Los resultados obtenidos mediante citología de impresión y biopsia limbal nos muestran cómo el grado de metaplasia del epitelio corneal tras queratoplastias es menos patológico en el grupo de pacientes que han sido previamente tratados mediante TMA o TL + TMA de su insuficiencia limbal. En el primer caso, los pacientes con insuficiencia limbal grave mostraron tras nueve meses de seguimiento una metaplasia escamosa grado 4-5 según la clasificación de Murube y Rivas (2003) (14) con más un 100% de conjuntivalización del epitelio corneal y frecuente vascularización superficial. La AV en estos pacientes fue significativamente menor que en el otro grupo de pacientes precisándose en dos casos la realización de una nueva queratoplastia frente a ninguna en el grupo de pacientes que fueron previamente tratados de su déficit limbal. Los pacientes de este grupo con insuficiencia limbal moderada presentaron un grado de metaplasia escamosa grado 3-4 y conjuntivalización en un 40% de los casos. En el segundo grupo encontramos, después de nueve meses de la queratoplastia, una metaplasia escamosa grado 2 con un solo paciente que presentase conjuntivalización del epitelio corneal y no precisando ningún paciente de este grupo la realización de una queratoplastia posteriormente para garantizar la transparencia corneal.
De acuerdo con las consideraciones patológicas de la deficiencia de células madre del limbo, la queratoplastia convencional en estos pacientes fracasará invariablemente con el tiempo debido a un proceso de conjuntivalización y vascularización así como a las graves alteraciones de la superficie ocular que frecuentemente asocian.
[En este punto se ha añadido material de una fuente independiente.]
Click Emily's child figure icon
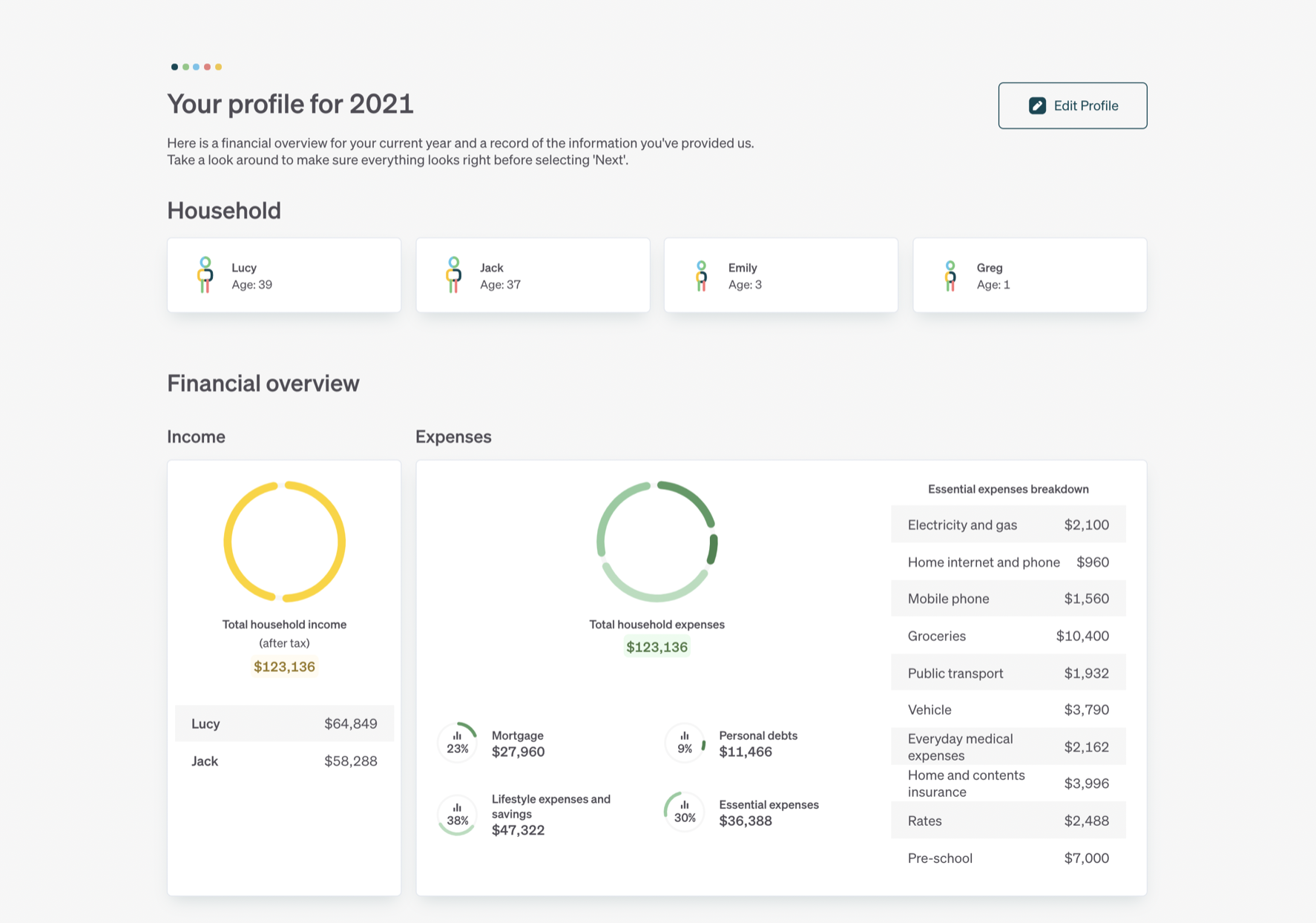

Parece lógico, por tanto, preparar la superficie ocular de forma previa a la realización de una queratoplastia. En este sentido, la reconstrucción conjuntival con membrana amniótica ha dado buenos resultados en el manejo de pacientes con POC y SSJ (20,21), así como la reconstrucción palpebral (22). Del mismo modo, parece obligado en estos pacientes mejorar el grado de suficiencia limbal previo a la queratoplastia. Por tanto el trasplante de tejido limbal es aconsejable para mejorar la supervivencia y transparencia de un injerto corneal tras queratoplastia. Aunque algunos autores realizan en el mismo acto quirúrgico ambos procedimientos (8,23), nosotros preferimos estabilizar en primer lugar el epitelio corneal mediante la realización de TL + TMA o sólo TMA, según la gravedad de la insuficiencia limbal, y posteriormente realizar la queratoplastia. El procedimiento combinado queratoplastia más TL sólo lo hemos empleado en algún caso de pacientes con aniridia. En pacientes con quemaduras oculares, SSJ o POC la opacidad corneal es un componente más dentro del complejo cuadro clínico que presentan estos pacientes y pensamos que en ellos el tratamiento de la opacidad corneal no debe abordarse hasta que no se haya normalizado la superficie ocular.
Podemos concluir diciendo que el establecimiento de una adecuada funcionalidad del limbo esclerocorneal es fundamental para la supervivencia y funcionalidad del injerto corneal tras queratoplastias en pacientes con deficiencia limbal.